Fed Needs to Do More Than Raise Interest Rates

With so many analysts, not to mention market pricing, having settled on a 50-basis-point interest rate increase by the Federal Reserve this week, it would be understandable to assume that it’s a “done deal” when it comes to what the central bank will announce at the conclusion of its policy meeting on Wednesday. The situation could not be further from the truth.

Several consequential issues remain for the Fed to make progress on if it wants to transition from being part of the problem of economic and financial malaise to being part of the solution.
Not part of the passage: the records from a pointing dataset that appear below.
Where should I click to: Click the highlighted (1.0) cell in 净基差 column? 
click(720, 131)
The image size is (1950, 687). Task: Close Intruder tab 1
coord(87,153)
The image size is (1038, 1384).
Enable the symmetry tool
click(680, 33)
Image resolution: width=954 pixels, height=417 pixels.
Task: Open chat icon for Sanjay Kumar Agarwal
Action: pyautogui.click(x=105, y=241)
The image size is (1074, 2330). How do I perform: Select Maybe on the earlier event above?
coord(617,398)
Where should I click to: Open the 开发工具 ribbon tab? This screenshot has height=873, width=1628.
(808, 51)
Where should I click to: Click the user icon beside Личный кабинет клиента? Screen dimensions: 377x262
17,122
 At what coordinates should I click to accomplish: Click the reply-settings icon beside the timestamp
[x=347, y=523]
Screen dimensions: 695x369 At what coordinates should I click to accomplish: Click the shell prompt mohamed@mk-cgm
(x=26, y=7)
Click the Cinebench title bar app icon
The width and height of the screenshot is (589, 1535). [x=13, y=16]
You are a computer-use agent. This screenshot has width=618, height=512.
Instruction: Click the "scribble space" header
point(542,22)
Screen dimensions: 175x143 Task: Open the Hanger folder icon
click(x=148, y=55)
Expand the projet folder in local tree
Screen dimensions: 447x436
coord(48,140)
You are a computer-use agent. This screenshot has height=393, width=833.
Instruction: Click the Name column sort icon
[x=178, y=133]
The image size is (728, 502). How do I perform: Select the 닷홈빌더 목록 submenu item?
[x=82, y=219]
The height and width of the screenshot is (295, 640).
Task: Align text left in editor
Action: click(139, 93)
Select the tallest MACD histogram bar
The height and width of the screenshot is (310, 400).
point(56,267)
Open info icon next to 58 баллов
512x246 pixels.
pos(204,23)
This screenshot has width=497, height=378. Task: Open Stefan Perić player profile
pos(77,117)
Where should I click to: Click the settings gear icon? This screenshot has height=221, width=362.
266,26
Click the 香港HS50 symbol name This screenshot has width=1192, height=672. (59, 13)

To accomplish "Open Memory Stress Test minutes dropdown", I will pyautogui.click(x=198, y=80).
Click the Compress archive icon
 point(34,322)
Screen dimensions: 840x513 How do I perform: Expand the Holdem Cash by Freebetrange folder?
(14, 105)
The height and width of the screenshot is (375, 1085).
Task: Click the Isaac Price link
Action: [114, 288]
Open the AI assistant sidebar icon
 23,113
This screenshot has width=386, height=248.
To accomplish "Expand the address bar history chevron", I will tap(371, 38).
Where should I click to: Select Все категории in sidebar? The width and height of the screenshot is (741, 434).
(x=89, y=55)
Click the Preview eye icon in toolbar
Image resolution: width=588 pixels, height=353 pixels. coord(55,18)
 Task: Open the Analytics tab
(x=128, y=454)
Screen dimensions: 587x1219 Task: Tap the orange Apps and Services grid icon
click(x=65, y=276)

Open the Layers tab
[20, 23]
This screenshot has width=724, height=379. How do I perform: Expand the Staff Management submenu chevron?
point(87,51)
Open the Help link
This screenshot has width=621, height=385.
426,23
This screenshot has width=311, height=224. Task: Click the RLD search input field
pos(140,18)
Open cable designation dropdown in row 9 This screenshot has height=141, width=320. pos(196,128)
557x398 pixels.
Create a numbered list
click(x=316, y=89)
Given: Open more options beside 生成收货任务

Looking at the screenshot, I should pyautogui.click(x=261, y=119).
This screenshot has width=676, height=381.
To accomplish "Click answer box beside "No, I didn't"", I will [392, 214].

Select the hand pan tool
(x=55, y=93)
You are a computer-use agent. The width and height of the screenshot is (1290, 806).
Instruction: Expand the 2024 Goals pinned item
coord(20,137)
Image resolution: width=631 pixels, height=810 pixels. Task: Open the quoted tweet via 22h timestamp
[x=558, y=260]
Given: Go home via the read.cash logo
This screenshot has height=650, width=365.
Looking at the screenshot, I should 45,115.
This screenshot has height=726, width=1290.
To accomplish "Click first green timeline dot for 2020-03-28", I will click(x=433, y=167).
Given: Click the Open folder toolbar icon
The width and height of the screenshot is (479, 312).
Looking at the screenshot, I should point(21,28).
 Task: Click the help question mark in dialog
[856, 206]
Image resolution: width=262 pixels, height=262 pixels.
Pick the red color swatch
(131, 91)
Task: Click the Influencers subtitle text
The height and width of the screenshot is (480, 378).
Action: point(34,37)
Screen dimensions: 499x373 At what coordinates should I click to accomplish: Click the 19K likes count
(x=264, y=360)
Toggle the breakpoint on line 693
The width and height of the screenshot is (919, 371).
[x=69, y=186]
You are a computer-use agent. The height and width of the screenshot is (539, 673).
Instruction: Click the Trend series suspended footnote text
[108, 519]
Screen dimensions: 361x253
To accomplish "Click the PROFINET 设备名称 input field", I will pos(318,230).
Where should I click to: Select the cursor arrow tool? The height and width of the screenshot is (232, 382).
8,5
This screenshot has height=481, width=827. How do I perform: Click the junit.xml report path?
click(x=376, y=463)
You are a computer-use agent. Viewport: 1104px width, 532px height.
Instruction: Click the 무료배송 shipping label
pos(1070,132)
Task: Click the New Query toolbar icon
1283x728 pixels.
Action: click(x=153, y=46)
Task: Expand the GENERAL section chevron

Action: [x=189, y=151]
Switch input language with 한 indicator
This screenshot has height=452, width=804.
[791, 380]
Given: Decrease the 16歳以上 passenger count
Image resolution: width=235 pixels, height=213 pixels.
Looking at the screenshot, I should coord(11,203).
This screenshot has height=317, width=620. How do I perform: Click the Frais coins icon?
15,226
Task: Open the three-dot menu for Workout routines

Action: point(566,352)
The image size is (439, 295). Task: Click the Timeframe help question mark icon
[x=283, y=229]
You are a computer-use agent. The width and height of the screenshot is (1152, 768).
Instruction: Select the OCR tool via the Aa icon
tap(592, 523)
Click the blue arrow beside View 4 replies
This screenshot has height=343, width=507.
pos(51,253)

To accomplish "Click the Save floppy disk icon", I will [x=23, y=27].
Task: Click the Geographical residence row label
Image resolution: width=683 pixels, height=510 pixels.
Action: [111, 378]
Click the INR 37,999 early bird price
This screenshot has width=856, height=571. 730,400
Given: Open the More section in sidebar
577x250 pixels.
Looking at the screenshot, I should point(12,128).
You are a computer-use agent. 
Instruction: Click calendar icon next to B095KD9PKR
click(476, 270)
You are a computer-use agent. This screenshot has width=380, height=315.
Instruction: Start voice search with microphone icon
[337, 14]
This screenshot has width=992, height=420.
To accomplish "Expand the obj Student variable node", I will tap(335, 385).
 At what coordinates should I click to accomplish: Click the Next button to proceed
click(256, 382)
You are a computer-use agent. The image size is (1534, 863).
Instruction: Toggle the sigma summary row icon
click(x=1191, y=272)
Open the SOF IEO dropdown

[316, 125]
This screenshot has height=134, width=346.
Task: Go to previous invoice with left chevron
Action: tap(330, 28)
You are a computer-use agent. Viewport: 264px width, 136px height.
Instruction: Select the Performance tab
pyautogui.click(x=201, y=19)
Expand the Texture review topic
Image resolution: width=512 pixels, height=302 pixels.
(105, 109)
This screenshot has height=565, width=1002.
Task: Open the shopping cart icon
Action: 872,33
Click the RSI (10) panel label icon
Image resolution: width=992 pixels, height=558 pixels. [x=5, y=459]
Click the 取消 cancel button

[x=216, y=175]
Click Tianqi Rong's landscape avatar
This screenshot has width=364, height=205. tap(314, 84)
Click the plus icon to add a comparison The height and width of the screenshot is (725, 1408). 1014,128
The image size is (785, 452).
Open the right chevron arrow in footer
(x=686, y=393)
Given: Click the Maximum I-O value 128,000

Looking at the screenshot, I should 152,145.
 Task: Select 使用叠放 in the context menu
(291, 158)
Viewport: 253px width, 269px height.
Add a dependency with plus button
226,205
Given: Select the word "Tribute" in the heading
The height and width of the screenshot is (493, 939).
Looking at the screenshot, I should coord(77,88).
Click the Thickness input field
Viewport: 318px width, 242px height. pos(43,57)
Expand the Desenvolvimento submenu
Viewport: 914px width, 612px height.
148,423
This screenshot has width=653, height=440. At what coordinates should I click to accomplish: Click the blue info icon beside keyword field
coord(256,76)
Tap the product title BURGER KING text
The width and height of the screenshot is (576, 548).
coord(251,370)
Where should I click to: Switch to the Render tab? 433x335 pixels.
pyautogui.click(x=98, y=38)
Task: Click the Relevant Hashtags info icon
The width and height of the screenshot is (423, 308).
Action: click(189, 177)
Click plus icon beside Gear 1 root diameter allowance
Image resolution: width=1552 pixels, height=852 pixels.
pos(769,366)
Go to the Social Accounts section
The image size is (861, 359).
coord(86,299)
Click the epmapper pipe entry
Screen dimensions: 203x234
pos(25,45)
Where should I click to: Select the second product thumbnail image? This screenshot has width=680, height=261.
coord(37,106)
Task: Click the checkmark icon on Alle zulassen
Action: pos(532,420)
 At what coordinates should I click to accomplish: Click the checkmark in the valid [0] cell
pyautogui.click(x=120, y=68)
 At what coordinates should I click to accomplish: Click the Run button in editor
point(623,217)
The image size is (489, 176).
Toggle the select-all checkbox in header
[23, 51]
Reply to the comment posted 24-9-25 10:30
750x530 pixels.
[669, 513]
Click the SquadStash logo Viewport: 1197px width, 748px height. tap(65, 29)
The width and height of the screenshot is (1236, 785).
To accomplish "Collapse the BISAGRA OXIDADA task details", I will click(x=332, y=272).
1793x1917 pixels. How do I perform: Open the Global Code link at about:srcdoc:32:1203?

Here are my top four:

Regaining the policy narrative through credible forward policy guidance on rates

Lacking credible policy guidance from the Fed and witnessing inflation numbers that have tended to consistently surprise on the upside, markets have rushed to price in a historically aggressive interest rate path for this year. The more Fed officials have shifted to an increasingly hawkish narrative to catch up with market pricing, the more markets have tilted to pricing in not just more increases put also a bigger front-loading of them. By early this week, market pricing implied three consecutive 50-basis-point increases.

The Fed desperately needs to regain control of the policy narrative if it is to have any chance to land the economy softly. Time and time again, the Fed has failed to influence markets with clear and credible policy guardrails.

The more the Fed continues to chase markets in vain, the higher the probability of another serious policy error as it is forced into one of two corner alternatives: either validate market expectations and risk a costly recession or disappoint them and further deanchor inflationary expectations.